Monday, Sep. 30, 1946
Coming Up
Cub reporters on Chicago's grimy police beat are not likely to be treated with courtesy. But this one was. Last week at the East Chicago Avenue station, the police lieutenant on duty deferentially showed him the lockup, the blotter, wished him the best of luck. At the County Building, Coroner A. L. Brodie bustled about, personally paced the newcomer through the office routine. Young (30), Harvard-accented Marshall Field IV took everything in with urbane interest. He was entering Phase 2 of his journalistic education.
Ads & Gags. Phase 1 was a six-month whirl through the circulation and advertising departments of his father's Sun. Husky, willing Field IV started on a delivery truck, learned about street sales, home sales, customer complaints against carrier boys, sat around drinking with the drivers after work. Using another name (in Chicago, salesmen are not named Marshall Field except as a gag), he sold classified ads over the telephone. Then he took a fast fling at promotion copy and a quick look at the local, national and amusement advertising departments.

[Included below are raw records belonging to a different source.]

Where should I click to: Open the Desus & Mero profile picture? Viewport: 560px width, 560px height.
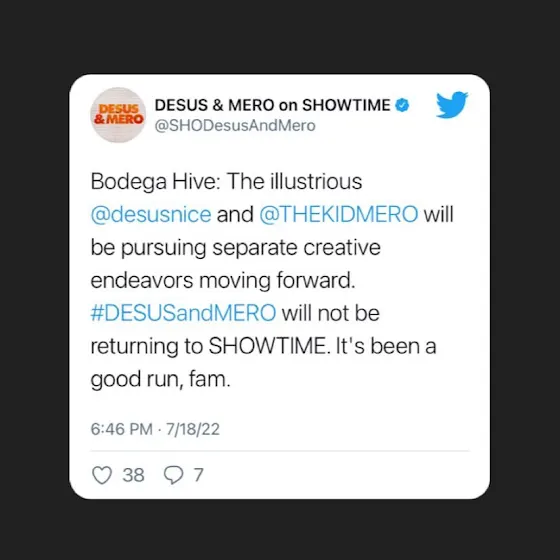tap(118, 115)
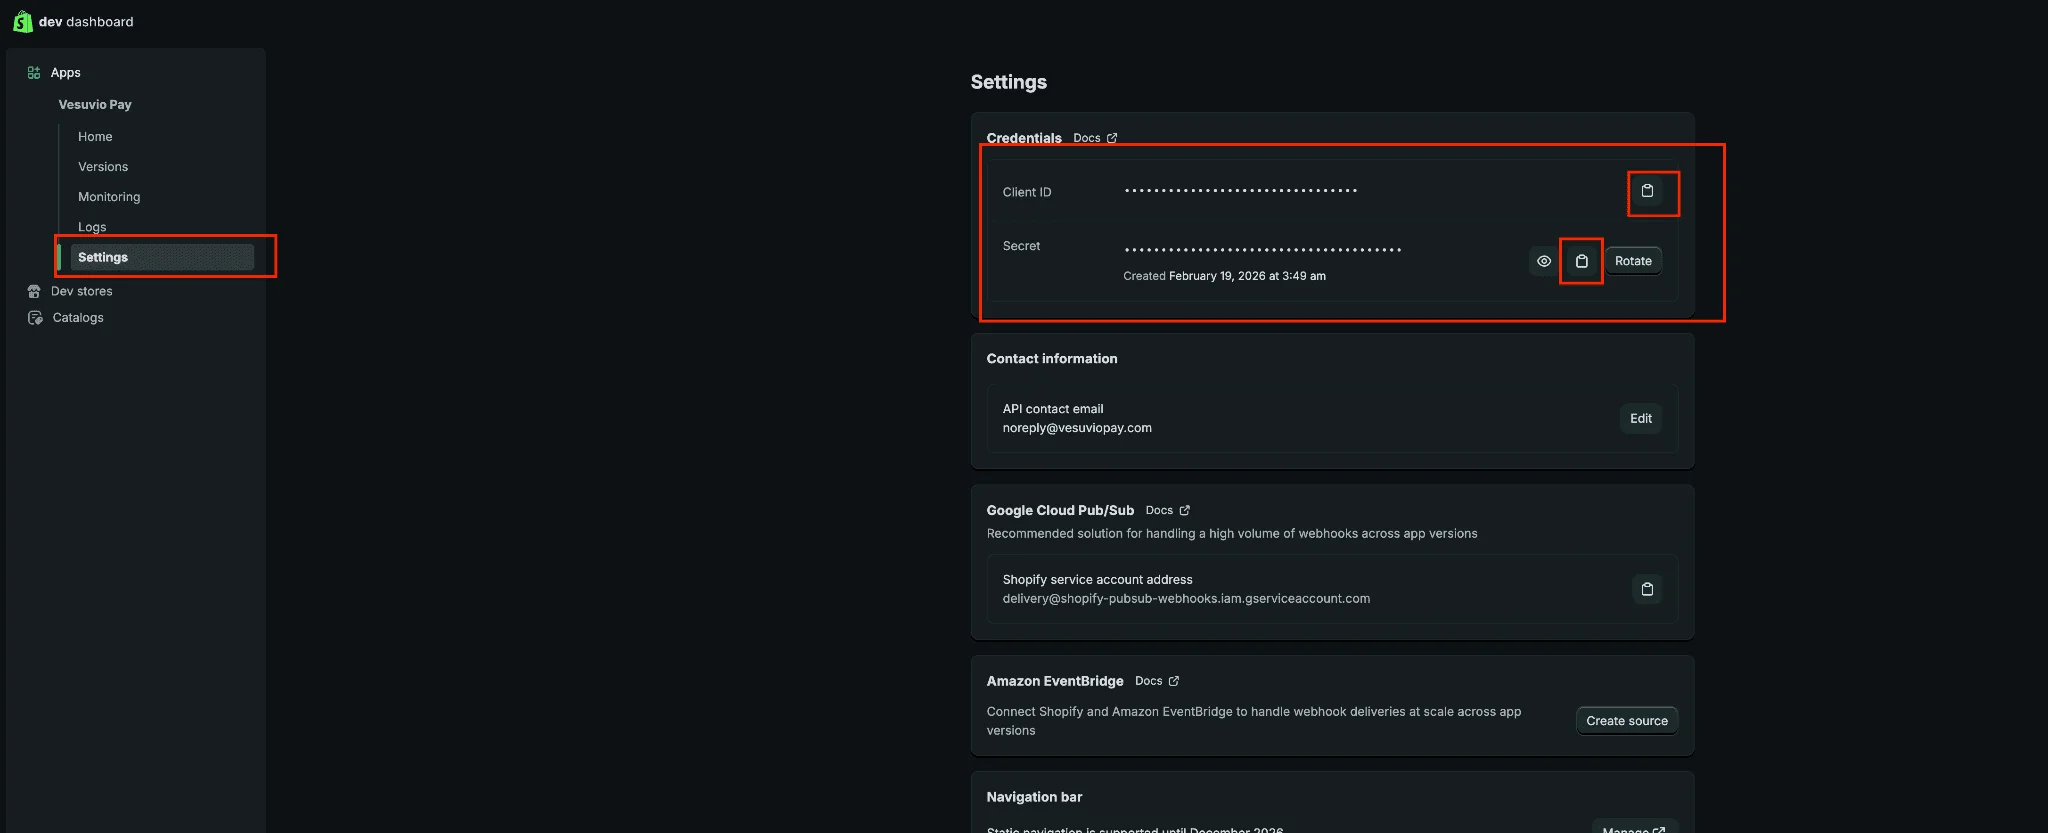Go to the Monitoring section
Viewport: 2048px width, 833px height.
coord(109,197)
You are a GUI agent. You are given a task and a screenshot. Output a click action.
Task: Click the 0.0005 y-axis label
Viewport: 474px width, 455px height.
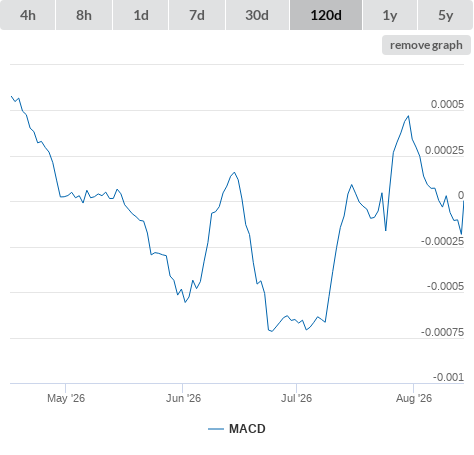click(447, 104)
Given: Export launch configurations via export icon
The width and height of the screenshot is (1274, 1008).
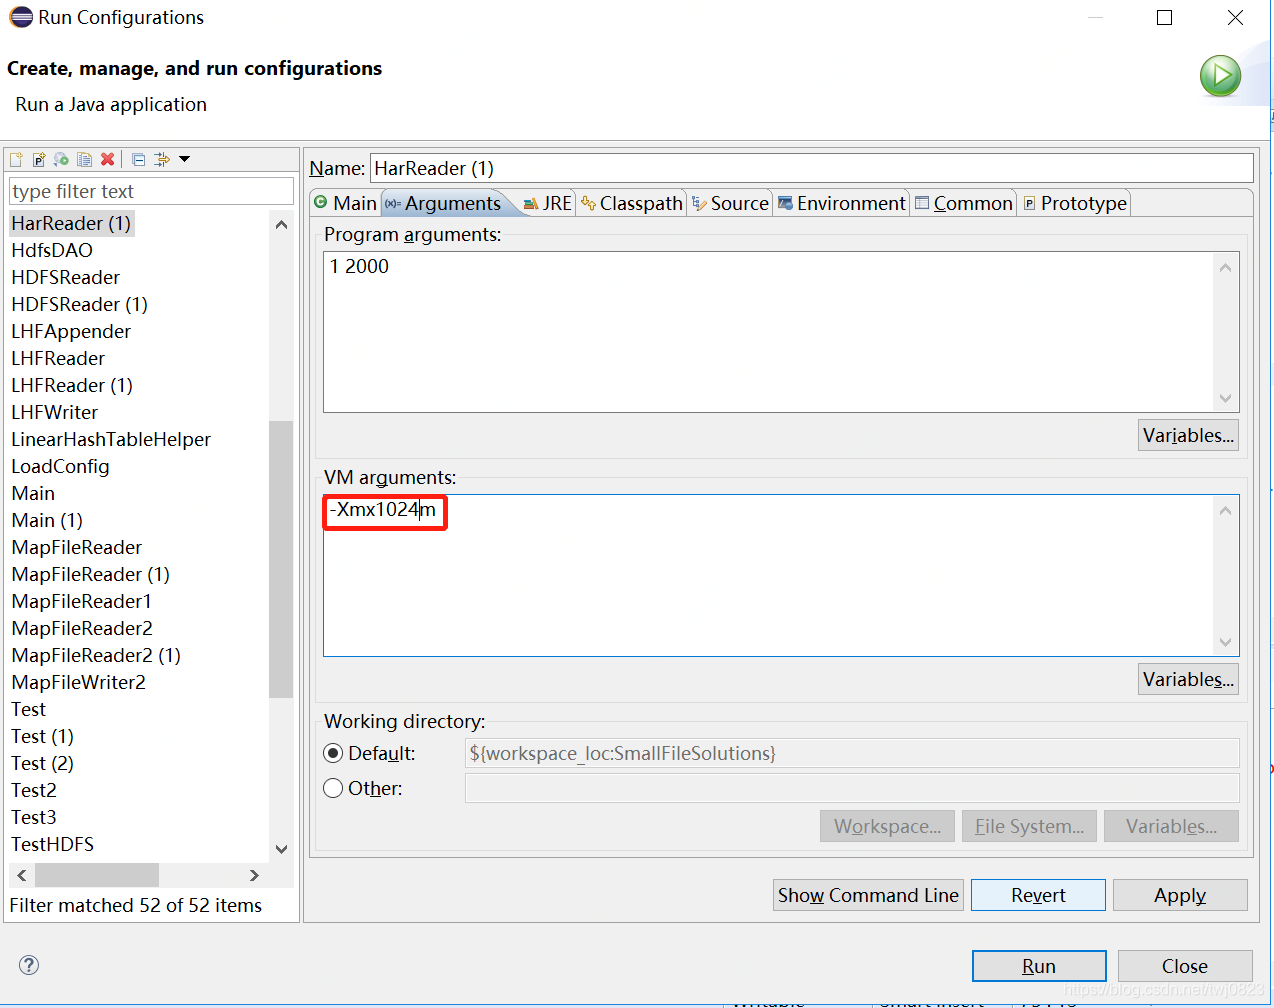Looking at the screenshot, I should [x=60, y=159].
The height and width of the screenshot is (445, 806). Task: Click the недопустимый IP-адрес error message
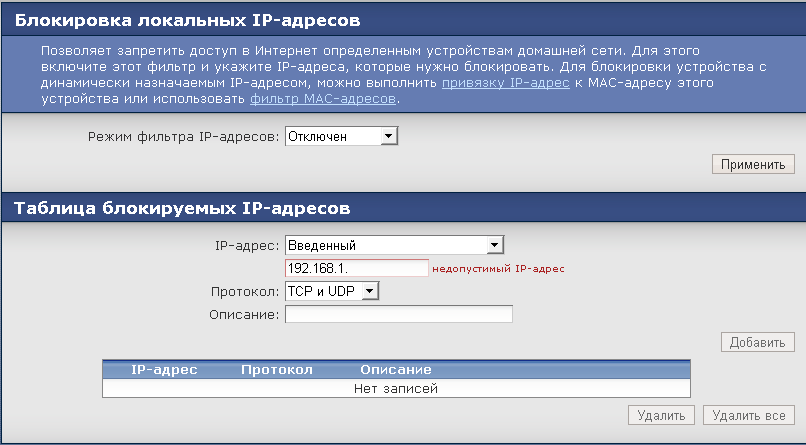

Field IV's name and his born-to-the-manor air have not yet handicapped him in a business where stuffed shirts are liable to get taken to the cleaners. Last week he was getting along fine with North Side bookies, gracefully dropped $40 in a poker game with cops and reporters. Says balding Bill Block, Sun police reporter and Field's current mentor: "Everybody likes him and they all think he's a lot more democratic than they thought he'd be."
Pride & Progress. After two weeks on police, Field will take in other routine beats: City Hall, criminal courts, school, labor, etc. After that, he will hit the high spots in each of the Sun's editorial departments, winding up in London to give foreign reporting a once-over under Sun veteran Frederick Kuh. "Then," says Marshall Field III, "he'll settle down to some one job, but I don't know yet what it'll be. I'm very proud of him, but I suppose that's natural."
Field III has reason to be proud. Handsome, unpretentious Field IV graduated from Harvard magna cum laude; at the University of Virginia Law School he was editor of the Law Review and president of his class. He enlisted in the Navy the day after Pearl Harbor, took part in twelve major engagements, came back with the Purple Heart, the Silver Star and a Presidential Citation.
He has no use for papers which, like his father's Manhattan partisan PM, are adless or "subsidized by one person." His own aim as a Sun man is modest enough. Says he: "Maybe some day I'll be able to do some good here."